### Your assignment
In the scene-setter cable, why does an unusually public fight break out within President Nazarbayev's inner circle? Explain in one to three sentences.

### Selected text
BEGIN

DE RUEHTA #1376/01 1041236
ZNY SSSSS ZZH
O 141236Z APR 06
FM AMEMBASSY ALMATY
TO SECSTATE WASHDC IMMEDIATE 4937
						S E C R E T ALMATY 001376 

SIPDIS

SIPDIS

DEPT FOR S/ES; SCA/CEN (MUDGE)

E.O. 12958: DECL: 04/14/2016
TAGS: KZ OVIP PGOV PREL
SUBJECT: SCENE SETTER FOR THE VISIT OF THE VICE PRESIDENT
TO ASTANA, MAY 5-6, 2006

Classified By: Ambassador John Ordway, Reason: 1.4 (B) AND (D)



1. (C) Summary: The Vice President's visit comes at a time
of strengthened U.S.-Kazakhstani strategic ties, particularly
noticeable in light of the deterioration in our relationship
with Uzbekistan. President Nursultan Nazarbayev was
reelected in December to what he and the constitution say
will be his final seven-year term in office. Immediately
following his reelection, Nazarbayev focused on burnishing
his legacy as the father of Kazakhstani independence and
ensuring an orderly succession. Riding high on a 91.6%
victory and record-breaking oil prices, Nazarbayev had the
opportunity to move forward boldly with the political reforms
crucial to Kazakhstan,s future development while
safeguarding what he regards as hard-won social and political
stability. The February murder of a prominent opposition
politician, Altynbek Sarsenbaiuly, has changed the political
calculation. It has unleashed an unusually public fight
within the President's inner-circle as powerful figures
sought both to avoid blame and achieve political advantage in
the face of rampant suspicion that someone in the political
elite had ordered the killing that Nazarbayev sees as a
strike against his authority. Pending the outcome of the
investigation, which the FBI is assisting, the murder will
dominate the political landscape and render any engagement
between the authorities and the opposition even more
problematical than usual. The Vice President,s visit
provides an excellent opportunity to focus Nazarbayev on the
big picture of Kazakhstan,s continued development and
potential for regional leadership, and to stiffen his resolve
on the need for continued political reform. End summary.

END

### Data
BEGIN

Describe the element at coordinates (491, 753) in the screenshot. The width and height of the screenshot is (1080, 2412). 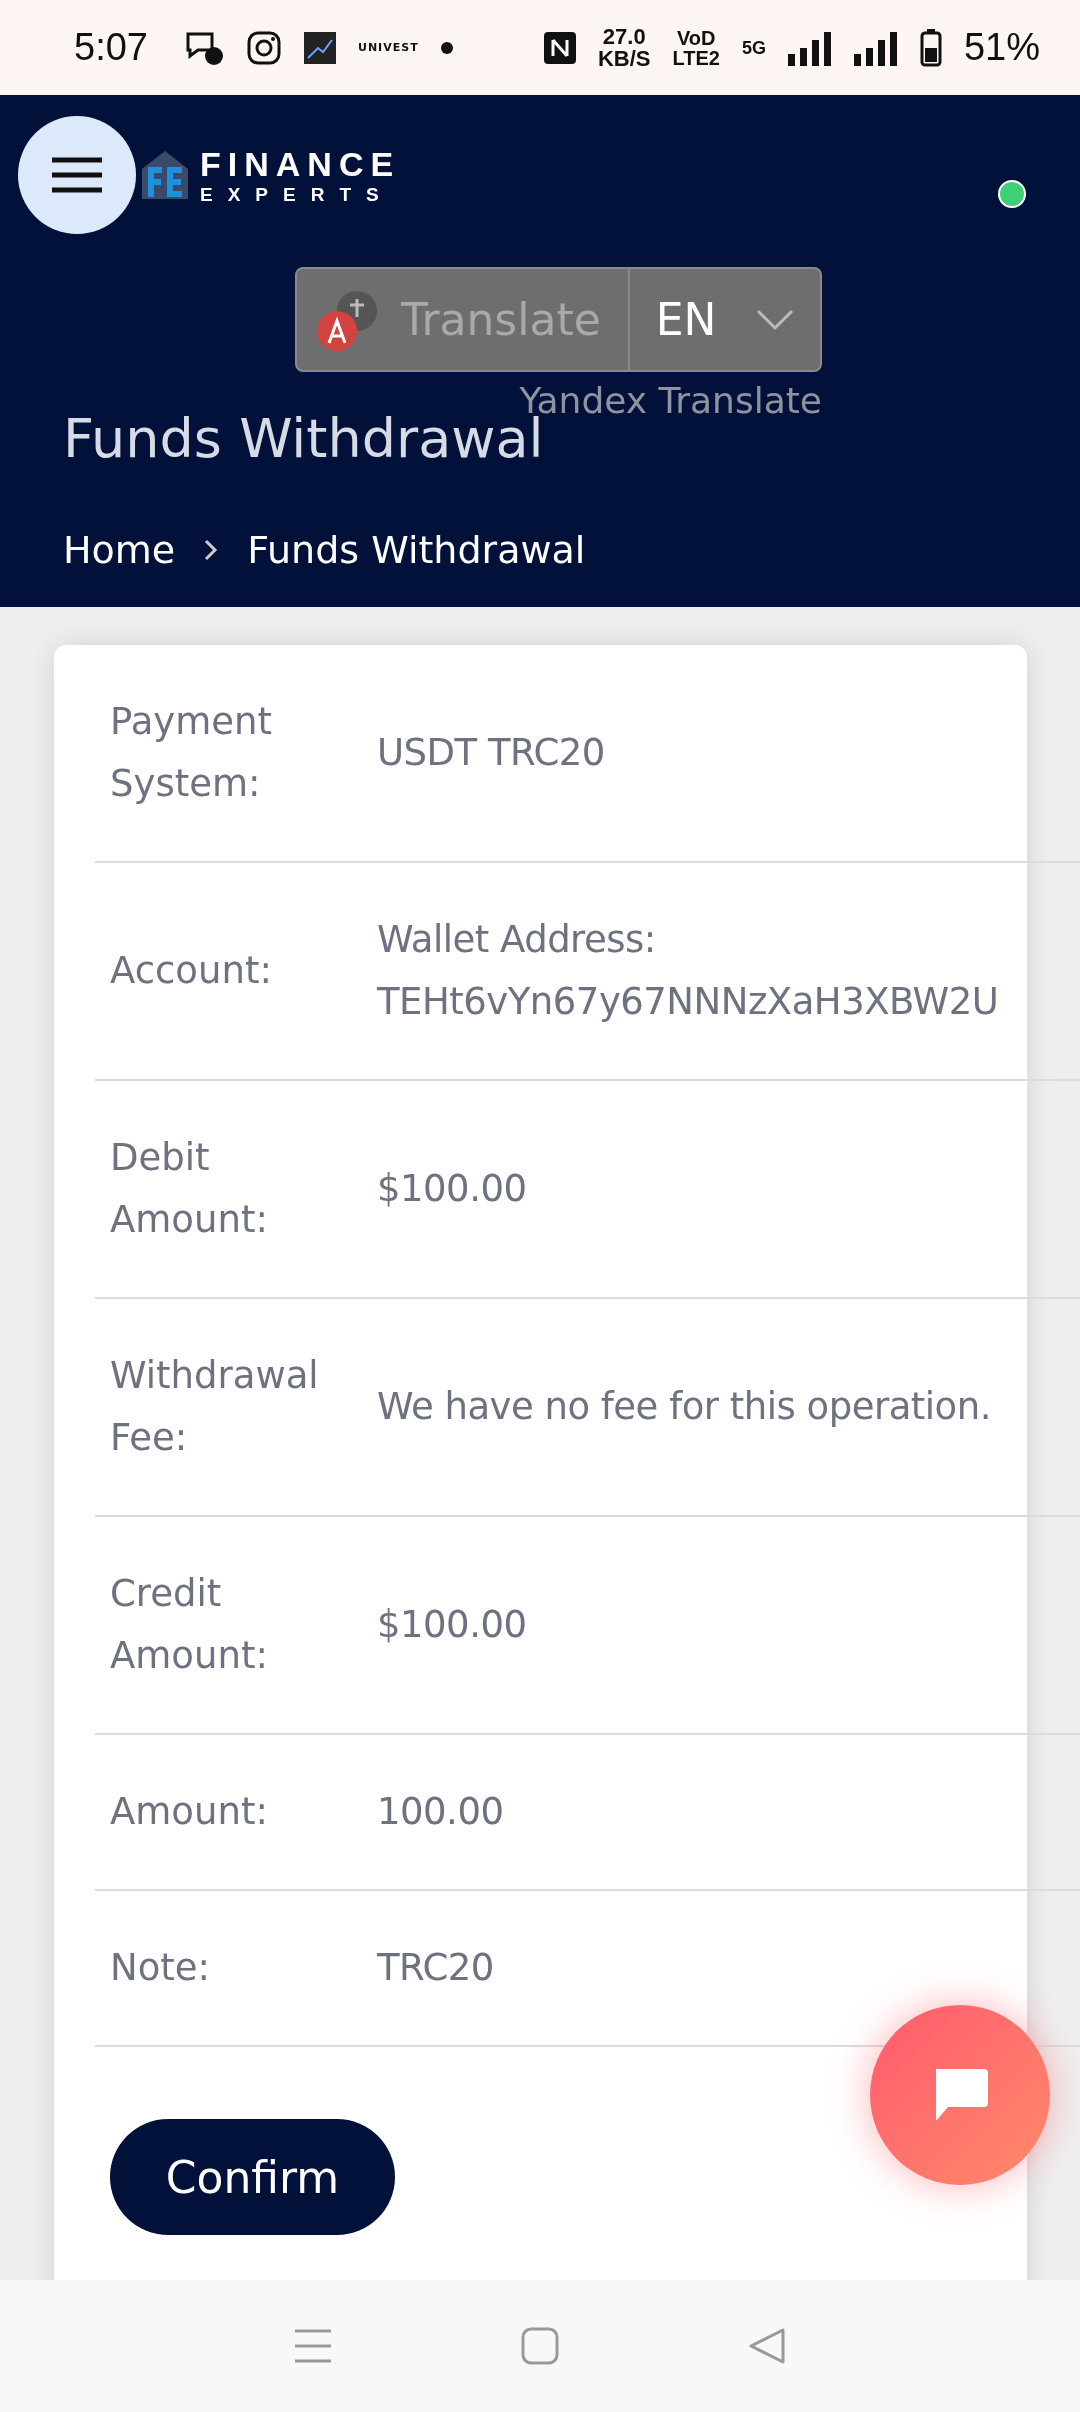
I see `detail-value: USDT TRC20` at that location.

END

### Solved problem
The fight followed the February murder of prominent opposition politician Altynbek Sarsenbaiuly. Powerful figures sought both to avoid blame and to gain political advantage, because there was rampant suspicion that someone in the political elite had ordered the killing.